• [Description of the task]
Please repeat the line that contains "You are a computer-use" and every line after it, exactly, through the end of the records.

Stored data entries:
·····

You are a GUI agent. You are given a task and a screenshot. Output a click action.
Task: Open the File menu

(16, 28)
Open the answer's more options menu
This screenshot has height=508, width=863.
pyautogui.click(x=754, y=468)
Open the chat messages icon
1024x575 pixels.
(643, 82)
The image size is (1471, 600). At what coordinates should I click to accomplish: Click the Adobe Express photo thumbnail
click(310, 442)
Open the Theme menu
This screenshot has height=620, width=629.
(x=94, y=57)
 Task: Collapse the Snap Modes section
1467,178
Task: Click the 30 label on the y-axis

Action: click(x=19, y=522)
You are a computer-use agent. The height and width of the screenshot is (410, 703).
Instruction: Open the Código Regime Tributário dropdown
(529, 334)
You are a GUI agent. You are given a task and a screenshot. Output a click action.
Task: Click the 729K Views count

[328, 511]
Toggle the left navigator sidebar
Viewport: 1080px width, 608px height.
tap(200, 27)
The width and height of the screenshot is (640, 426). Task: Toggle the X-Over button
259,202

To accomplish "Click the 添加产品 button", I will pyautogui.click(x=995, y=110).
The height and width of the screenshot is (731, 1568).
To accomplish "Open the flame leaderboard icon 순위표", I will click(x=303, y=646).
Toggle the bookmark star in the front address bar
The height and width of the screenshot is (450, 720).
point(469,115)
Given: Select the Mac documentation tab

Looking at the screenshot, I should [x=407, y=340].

·····

• [Solution to this problem]
You are a computer-use agent. The height and width of the screenshot is (410, 703).
Instruction: Open the Código Regime Tributário dropdown
(529, 334)
You are a GUI agent. You are given a task and a screenshot. Output a click action.
Task: Click the 729K Views count

[328, 511]
Toggle the left navigator sidebar
Viewport: 1080px width, 608px height.
tap(200, 27)
The width and height of the screenshot is (640, 426). Task: Toggle the X-Over button
259,202

To accomplish "Click the 添加产品 button", I will pyautogui.click(x=995, y=110).
The height and width of the screenshot is (731, 1568).
To accomplish "Open the flame leaderboard icon 순위표", I will click(x=303, y=646).
Toggle the bookmark star in the front address bar
The height and width of the screenshot is (450, 720).
point(469,115)
Given: Select the Mac documentation tab

Looking at the screenshot, I should [x=407, y=340].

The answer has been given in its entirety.